Menu

#1659 InterruptedException handling

current-release
open-later
None
5
2022-08-22
2022-08-05
alex
No

If you catch an InterruptedException you should not call Thread.interrupted() because this will clear the interupted flag as statet in the javadoc.

This is wrongly implemented in org.hsqldb.Session maybe other places too.

Change code like that:

while (true) {
                try {
                    latch.await();
                } catch (InterruptedException e) {
                    interrupted = txInterruptRollback;

                    Thread.interrupted();

                    continue;
                }

                break;
            }

to

while (true) {
                try {
                    latch.await();
                } catch (InterruptedException e) {
                    interrupted = txInterruptRollback;

                    Thread.currentThread().interrupt();

                    continue;
                }

                break;
            }

Discussion

1 2 > >> (Page 1 of 2)
  • foss1024

    foss1024 - 2022-08-05

    I don't fully understand what's going on, but I'm not sure that's the right fix.
    There is code in the outer loop in Session.executeCompiledStatement() does end up calling interrupt() after aborting the transaction.

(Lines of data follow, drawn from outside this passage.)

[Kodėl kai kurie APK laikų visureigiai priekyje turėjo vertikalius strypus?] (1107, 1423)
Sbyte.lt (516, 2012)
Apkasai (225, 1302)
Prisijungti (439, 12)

                if (abortTransaction || interrupted) {
                    Result result = handleAbortTransaction();
    
                    if (interrupted) {
                        Thread.currentThread().interrupt();
                    }
    
                    return result;
                }
    

    We recently upgraded to 2.6.1 from 2.2.9 and ran into a similar problem. The code was getting hung on latch.await() even though we were interrupting the thread.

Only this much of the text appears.